··· THE RECORDS ···

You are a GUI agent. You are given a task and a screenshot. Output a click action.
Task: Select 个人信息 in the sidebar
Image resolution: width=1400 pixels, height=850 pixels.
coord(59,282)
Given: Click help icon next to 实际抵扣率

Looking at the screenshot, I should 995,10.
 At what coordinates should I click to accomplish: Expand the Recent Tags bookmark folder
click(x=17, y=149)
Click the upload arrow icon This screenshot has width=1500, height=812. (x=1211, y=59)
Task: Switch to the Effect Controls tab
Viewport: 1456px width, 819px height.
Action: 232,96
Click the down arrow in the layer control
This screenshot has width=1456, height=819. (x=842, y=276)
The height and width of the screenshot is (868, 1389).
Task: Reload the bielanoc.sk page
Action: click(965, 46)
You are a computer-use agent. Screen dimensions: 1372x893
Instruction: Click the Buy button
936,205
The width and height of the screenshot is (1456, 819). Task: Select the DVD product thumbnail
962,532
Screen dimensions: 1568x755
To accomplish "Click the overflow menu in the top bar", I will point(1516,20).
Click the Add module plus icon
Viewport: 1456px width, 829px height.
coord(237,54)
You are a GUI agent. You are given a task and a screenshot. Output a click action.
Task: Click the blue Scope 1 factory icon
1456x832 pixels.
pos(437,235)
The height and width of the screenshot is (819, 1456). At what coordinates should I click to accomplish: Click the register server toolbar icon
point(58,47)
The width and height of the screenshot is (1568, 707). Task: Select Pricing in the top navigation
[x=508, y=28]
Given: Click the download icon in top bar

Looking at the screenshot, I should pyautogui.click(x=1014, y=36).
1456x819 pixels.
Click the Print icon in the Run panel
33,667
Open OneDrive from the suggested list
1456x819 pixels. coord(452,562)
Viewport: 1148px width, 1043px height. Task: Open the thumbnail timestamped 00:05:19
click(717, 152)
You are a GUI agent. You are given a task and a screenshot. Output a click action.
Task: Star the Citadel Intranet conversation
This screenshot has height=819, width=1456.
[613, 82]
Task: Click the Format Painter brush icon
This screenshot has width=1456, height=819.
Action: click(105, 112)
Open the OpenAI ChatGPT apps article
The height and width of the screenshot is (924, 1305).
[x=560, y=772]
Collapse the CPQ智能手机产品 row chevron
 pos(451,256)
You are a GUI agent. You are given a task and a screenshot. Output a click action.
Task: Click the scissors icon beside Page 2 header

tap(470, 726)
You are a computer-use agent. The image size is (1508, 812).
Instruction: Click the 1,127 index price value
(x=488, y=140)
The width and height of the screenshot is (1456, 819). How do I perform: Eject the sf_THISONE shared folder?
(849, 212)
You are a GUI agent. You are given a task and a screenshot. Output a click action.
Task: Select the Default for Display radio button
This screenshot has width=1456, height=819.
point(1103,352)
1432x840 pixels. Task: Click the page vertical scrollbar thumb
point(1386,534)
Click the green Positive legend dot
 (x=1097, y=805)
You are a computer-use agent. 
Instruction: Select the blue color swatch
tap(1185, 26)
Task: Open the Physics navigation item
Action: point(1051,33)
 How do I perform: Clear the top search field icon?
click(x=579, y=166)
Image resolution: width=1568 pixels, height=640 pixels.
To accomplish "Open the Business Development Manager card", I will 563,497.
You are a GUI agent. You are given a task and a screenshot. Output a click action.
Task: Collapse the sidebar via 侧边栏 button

···

#### [GOAL OF THE EXERCISE]
Could you print the material above once more, exactly as it stands?

#### [EXERCISE OUTPUT]
You are a GUI agent. You are given a task and a screenshot. Output a click action.
Task: Select 个人信息 in the sidebar
Image resolution: width=1400 pixels, height=850 pixels.
coord(59,282)
Given: Click help icon next to 实际抵扣率

Looking at the screenshot, I should 995,10.
 At what coordinates should I click to accomplish: Expand the Recent Tags bookmark folder
click(x=17, y=149)
Click the upload arrow icon This screenshot has width=1500, height=812. (x=1211, y=59)
Task: Switch to the Effect Controls tab
Viewport: 1456px width, 819px height.
Action: 232,96
Click the down arrow in the layer control
This screenshot has width=1456, height=819. (x=842, y=276)
The height and width of the screenshot is (868, 1389).
Task: Reload the bielanoc.sk page
Action: click(965, 46)
You are a computer-use agent. Screen dimensions: 1372x893
Instruction: Click the Buy button
936,205
The width and height of the screenshot is (1456, 819). Task: Select the DVD product thumbnail
962,532
Screen dimensions: 1568x755
To accomplish "Click the overflow menu in the top bar", I will point(1516,20).
Click the Add module plus icon
Viewport: 1456px width, 829px height.
coord(237,54)
You are a GUI agent. You are given a task and a screenshot. Output a click action.
Task: Click the blue Scope 1 factory icon
1456x832 pixels.
pos(437,235)
The height and width of the screenshot is (819, 1456). At what coordinates should I click to accomplish: Click the register server toolbar icon
point(58,47)
The width and height of the screenshot is (1568, 707). Task: Select Pricing in the top navigation
[x=508, y=28]
Given: Click the download icon in top bar

Looking at the screenshot, I should pyautogui.click(x=1014, y=36).
1456x819 pixels.
Click the Print icon in the Run panel
33,667
Open OneDrive from the suggested list
1456x819 pixels. coord(452,562)
Viewport: 1148px width, 1043px height. Task: Open the thumbnail timestamped 00:05:19
click(717, 152)
You are a GUI agent. You are given a task and a screenshot. Output a click action.
Task: Star the Citadel Intranet conversation
This screenshot has height=819, width=1456.
[613, 82]
Task: Click the Format Painter brush icon
This screenshot has width=1456, height=819.
Action: click(105, 112)
Open the OpenAI ChatGPT apps article
The height and width of the screenshot is (924, 1305).
[x=560, y=772]
Collapse the CPQ智能手机产品 row chevron
 pos(451,256)
You are a GUI agent. You are given a task and a screenshot. Output a click action.
Task: Click the scissors icon beside Page 2 header

tap(470, 726)
You are a computer-use agent. The image size is (1508, 812).
Instruction: Click the 1,127 index price value
(x=488, y=140)
The width and height of the screenshot is (1456, 819). How do I perform: Eject the sf_THISONE shared folder?
(849, 212)
You are a GUI agent. You are given a task and a screenshot. Output a click action.
Task: Select the Default for Display radio button
This screenshot has width=1456, height=819.
point(1103,352)
1432x840 pixels. Task: Click the page vertical scrollbar thumb
point(1386,534)
Click the green Positive legend dot
 (x=1097, y=805)
You are a computer-use agent. 
Instruction: Select the blue color swatch
tap(1185, 26)
Task: Open the Physics navigation item
Action: point(1051,33)
 How do I perform: Clear the top search field icon?
click(x=579, y=166)
Image resolution: width=1568 pixels, height=640 pixels.
To accomplish "Open the Business Development Manager card", I will 563,497.
You are a GUI agent. You are given a task and a screenshot. Output a click action.
Task: Collapse the sidebar via 侧边栏 button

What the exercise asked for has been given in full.